Der erste Fehler besteht darin, eine Leuchte ausschließlich nach ihrem Stil auszuwählen, ohne ihre Lumen zu prüfen. Eine elegante Pendelleuchte kann über einem Couchtisch wunderschön aussehen, aber zu unauffällig sein, um 30 m² allein zu beleuchten. Das Gegenteil gilt ebenso: Eine übermäßige Leistung kann die Einrichtung flach wirken lassen und die Abende weniger erholsam machen.

Der zweite Fehler besteht darin, mehrere Leuchtmittel mit kaltweißem Licht zu verwenden, um besser sehen zu können. In einem Wohnbereich hängt der Komfort nicht nur von der Lichtintensität ab. Entscheidend sind auch die Sanftheit der Lichtverteilung, die Positionierung der Lichtquellen und die Möglichkeit, die Beleuchtung im Laufe des Tages anzupassen.

Unterschätzen Sie schließlich nicht die Blendung. Eine auf Augenhöhe sichtbare Glühbirne, ein falsch ausgerichteter Spot oder eine zu tief über einem Durchgang hängende Leuchte können die Augen ermüden. Modelle mit Diffusor, Lampenschirm oder indirektem Licht sorgen oft für ein beruhigenderes Ergebnis.

Einen hellen Wohnbereich gestalten, der sich mit Ihnen verändert

Statt nach einer einzigen perfekten Zahl zu suchen, stellen Sie sich Ihren Wohnbereich als eine Szene vor, die sich verändern lässt. Schalten Sie die Pendelleuchte ein, wenn der Raum voll funktionsfähig sein soll. Ergänzen Sie sie für einen Moment des Lesens mit der Stehleuchte. Verwenden Sie Zusatzleuchten am Ende des Tages, wenn Sie einfach ein sanftes Licht genießen möchten, das Ihr Zuhause besonders zur Geltung bringt.

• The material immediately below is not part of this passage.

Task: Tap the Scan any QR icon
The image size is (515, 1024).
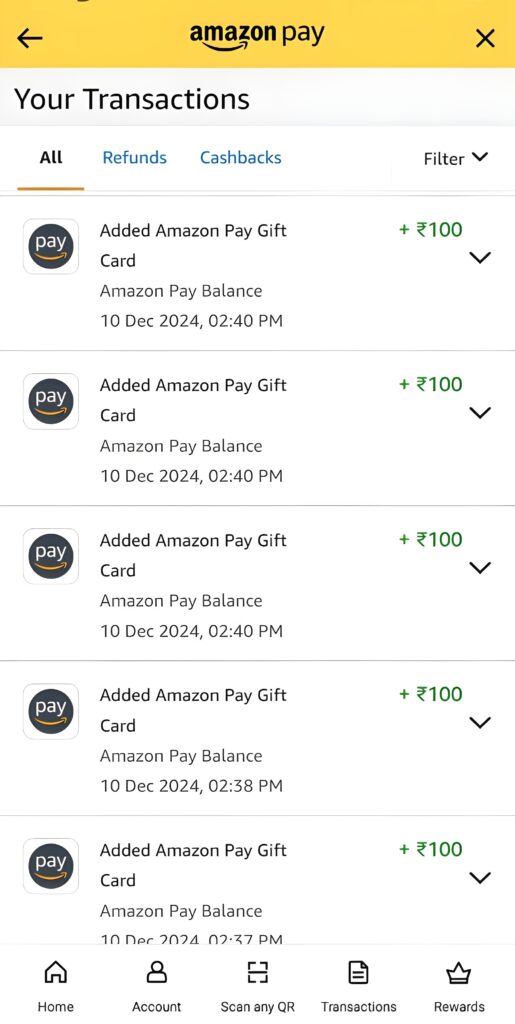Action: click(258, 972)
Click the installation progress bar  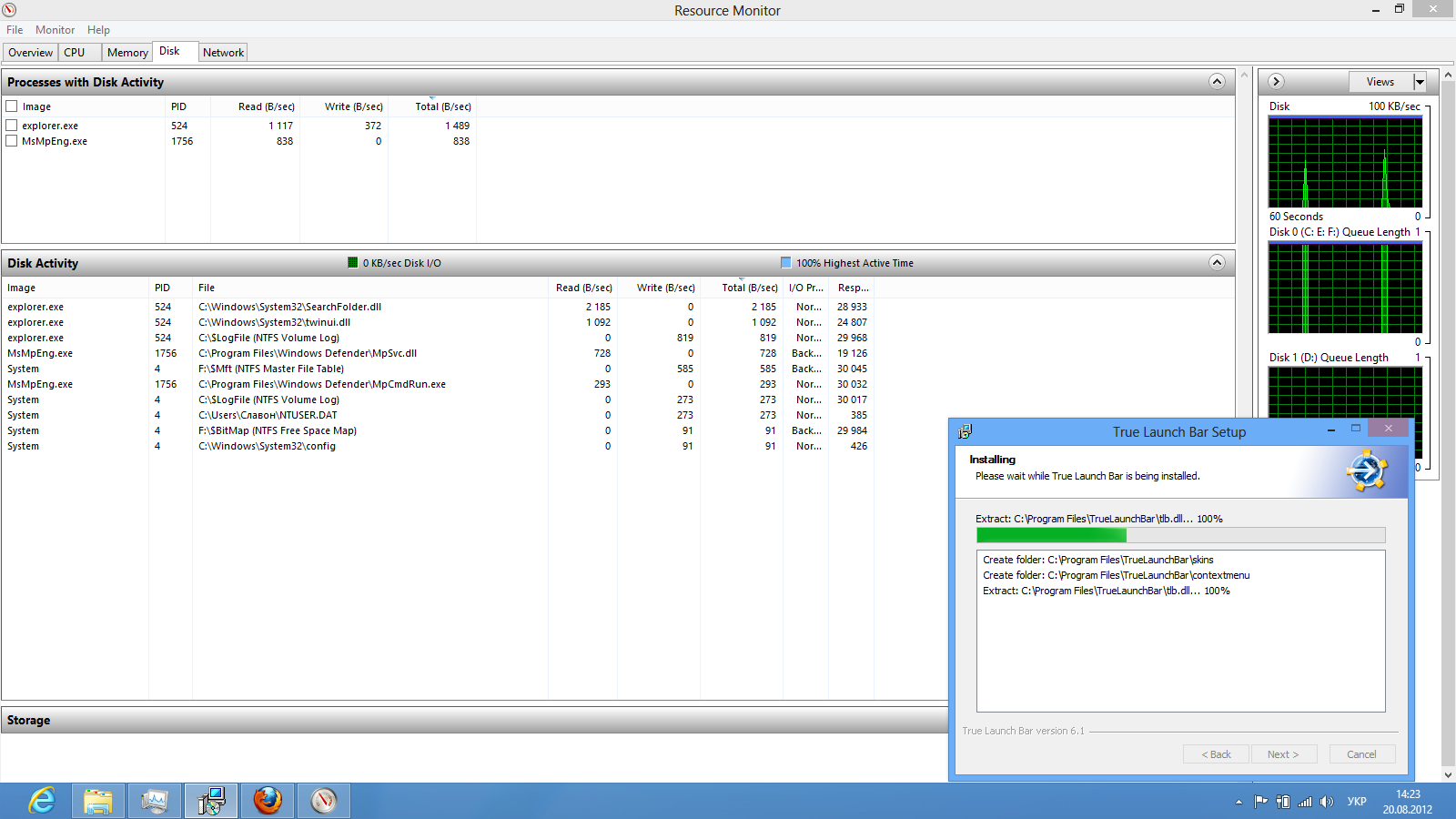pos(1180,535)
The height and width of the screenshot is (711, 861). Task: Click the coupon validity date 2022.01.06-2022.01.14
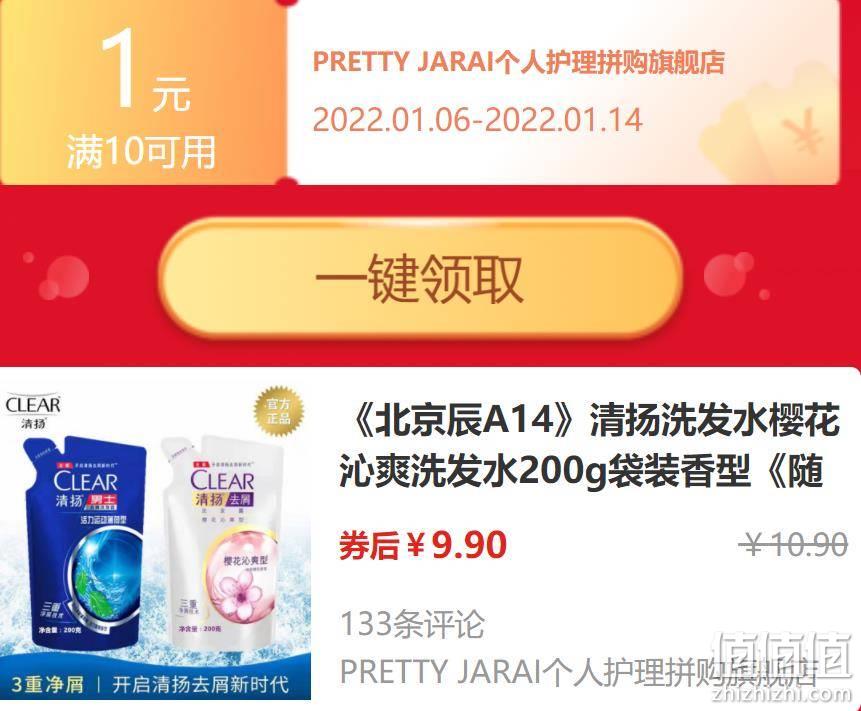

Bei Éclairage Déco wird eine Leuchte sowohl als dekoratives Detail verstanden, das die Wirkung eines Raums verändern kann, als auch als praktische Lösung für Ihre Bedürfnisse. Indem Sie die Lumen auf mehrere Lichtquellen verteilen und ein warmes Licht passend zu Ihrer Einrichtung wählen, schaffen Sie einen Wohnbereich, der nicht einfach nur beleuchtet ist: Er wirkt zu jeder Tageszeit ganz natürlich einladender.